▶ **Exercise**: Find all lines in the records that include the word "section", and copy them out.

(Extracted data entries)
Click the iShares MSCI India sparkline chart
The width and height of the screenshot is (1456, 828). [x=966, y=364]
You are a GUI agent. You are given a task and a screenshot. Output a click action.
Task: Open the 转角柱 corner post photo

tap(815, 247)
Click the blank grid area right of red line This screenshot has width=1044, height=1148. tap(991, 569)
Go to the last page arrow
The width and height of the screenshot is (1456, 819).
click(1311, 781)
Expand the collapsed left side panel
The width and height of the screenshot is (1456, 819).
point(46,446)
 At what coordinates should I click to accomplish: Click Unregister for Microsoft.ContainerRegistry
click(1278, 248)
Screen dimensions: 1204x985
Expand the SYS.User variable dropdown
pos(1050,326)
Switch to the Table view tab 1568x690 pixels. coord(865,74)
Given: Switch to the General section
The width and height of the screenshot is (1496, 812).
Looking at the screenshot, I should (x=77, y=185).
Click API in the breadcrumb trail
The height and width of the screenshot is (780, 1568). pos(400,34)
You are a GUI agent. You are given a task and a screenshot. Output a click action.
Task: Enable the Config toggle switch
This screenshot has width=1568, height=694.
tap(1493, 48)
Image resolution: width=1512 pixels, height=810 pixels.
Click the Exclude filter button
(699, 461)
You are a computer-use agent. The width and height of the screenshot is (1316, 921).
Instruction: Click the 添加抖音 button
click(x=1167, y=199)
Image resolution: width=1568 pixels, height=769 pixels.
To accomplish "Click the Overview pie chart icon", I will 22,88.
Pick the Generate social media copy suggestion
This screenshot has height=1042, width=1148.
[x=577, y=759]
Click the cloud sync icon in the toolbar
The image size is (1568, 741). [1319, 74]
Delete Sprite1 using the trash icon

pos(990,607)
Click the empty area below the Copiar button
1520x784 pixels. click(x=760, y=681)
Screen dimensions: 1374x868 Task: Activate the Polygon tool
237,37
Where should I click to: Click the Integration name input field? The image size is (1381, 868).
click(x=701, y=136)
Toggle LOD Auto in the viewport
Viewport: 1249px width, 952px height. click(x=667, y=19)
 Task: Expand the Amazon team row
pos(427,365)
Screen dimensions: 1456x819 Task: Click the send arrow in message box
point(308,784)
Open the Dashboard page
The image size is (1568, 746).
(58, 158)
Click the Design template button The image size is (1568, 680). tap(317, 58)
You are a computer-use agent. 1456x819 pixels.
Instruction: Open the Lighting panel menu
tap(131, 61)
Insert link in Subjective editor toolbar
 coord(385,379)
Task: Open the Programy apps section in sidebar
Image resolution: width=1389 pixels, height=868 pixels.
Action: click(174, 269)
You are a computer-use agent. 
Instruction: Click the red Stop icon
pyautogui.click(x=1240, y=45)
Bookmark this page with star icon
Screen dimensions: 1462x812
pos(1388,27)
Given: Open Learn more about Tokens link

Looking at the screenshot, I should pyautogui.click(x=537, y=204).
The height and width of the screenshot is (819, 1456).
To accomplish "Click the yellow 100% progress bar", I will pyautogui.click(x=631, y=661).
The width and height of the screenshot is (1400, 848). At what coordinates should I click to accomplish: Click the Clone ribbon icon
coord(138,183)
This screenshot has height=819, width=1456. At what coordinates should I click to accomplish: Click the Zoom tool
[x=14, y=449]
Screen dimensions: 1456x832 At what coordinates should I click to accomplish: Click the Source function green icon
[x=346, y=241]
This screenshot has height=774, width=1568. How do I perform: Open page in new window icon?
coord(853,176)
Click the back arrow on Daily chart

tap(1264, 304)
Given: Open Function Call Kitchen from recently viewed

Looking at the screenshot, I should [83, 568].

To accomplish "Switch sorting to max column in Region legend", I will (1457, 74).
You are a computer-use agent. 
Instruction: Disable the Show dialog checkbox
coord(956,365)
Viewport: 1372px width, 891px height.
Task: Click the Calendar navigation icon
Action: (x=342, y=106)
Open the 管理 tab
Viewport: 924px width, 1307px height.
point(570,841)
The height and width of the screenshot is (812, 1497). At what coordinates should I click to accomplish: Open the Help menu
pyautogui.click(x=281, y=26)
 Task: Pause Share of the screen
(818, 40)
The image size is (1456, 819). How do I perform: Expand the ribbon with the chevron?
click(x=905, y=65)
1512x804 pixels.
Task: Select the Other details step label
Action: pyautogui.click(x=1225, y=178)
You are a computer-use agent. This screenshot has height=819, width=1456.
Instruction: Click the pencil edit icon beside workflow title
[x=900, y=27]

▶ **Result**:
Given: Switch to the General section
Task: Open the Programy apps section in sidebar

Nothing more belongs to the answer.